If I had your 4 GB of RAM and could expand to 16GB I would do that. Then I would get a RAM-DISK cache setup. The entire UBUNTU would fit into the RAM-DISK. A HDD is 100 MB per second, a SDD is 200 MB but RAM is 1600 MB.

This is all purely idle speculation and day dreaming under the influence of 3 beers and a hard day at work.Haha, daydreaming is always a good thing. I might expand the RAM to 8GB if 4 doesn't cut it, but for now it's been holding up. A ram-disk setup would be very sweet though.

WinEunuchs2Unix
October 18th, 2014, 03:04 AM
Ah I see, thank you.

Awesome, good to know, I might do this actually.

Thank you, yes I was looking up guides on how to take my laptop apart and it definitely isn't as easy as I thought it would be, but seems doable.

Haha, daydreaming is always a good thing. I might expand the RAM to 8GB if 4 doesn't cut it, but for now it's been holding up. A ram-disk setup would be very sweet though.

The used Dell I bought has factory installed 8 GB which is the max. The entire machine is maxed out in fact. Some have said 16 GB is possible although not supported and it is on my long term to-do list. The 32GB mSATA III SSD already inside is the current to-do. Most have it turned off but I turned on 19 GB to accelerate the 500 GB HDD under Windows (downgraded from factory 8.0 to Win 7 ultimate like most users of 2012 did). Tonight's project is to use the other 12 GB on the SDD to accelerate (read cache) a 240 GB partition for Ubuntu.

It's all quite technical and if it works I hope to post a 5 page write-up on how it's done because thousands of pages of misleading information is on google for the 10 million owners (best guesstimate) of this genre of modern laptop.

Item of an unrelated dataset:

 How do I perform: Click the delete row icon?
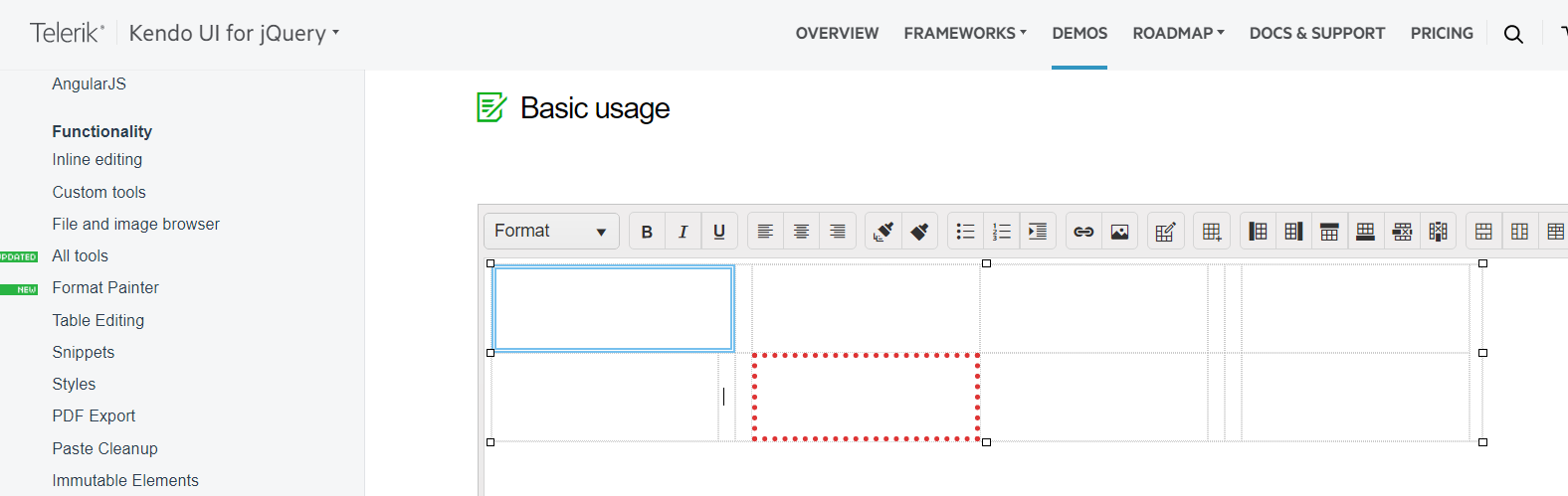pos(1402,232)
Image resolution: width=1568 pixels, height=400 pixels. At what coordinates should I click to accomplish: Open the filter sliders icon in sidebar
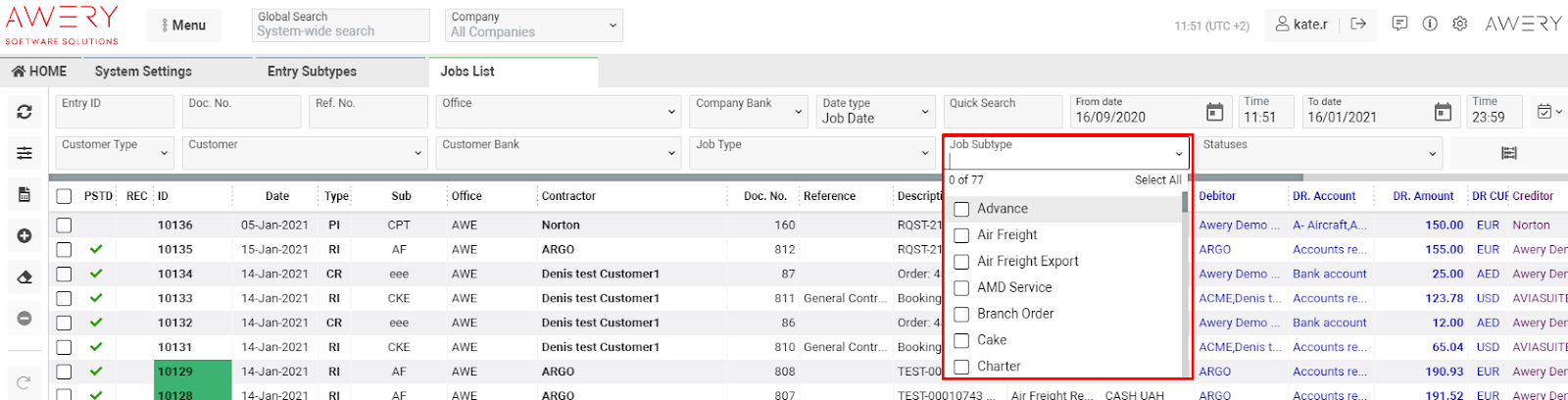point(24,153)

Oh yes your original question no problem installing a regular SSD into a HDD slot. This latptop has two HDD bays and one optical bay that could take an HDD. The mSATA SSD plugs into a little chip port (I haven't seen it yet) that resembles more of a PCI-e Mini Wi-Fi card (I think).

Anyway have fun and don't let a few trials and tribulations set you back too much.

glyczak
October 18th, 2014, 09:10 PM
After replacing the HDD in my laptop to a SSD my boot time dropped to 6 seconds.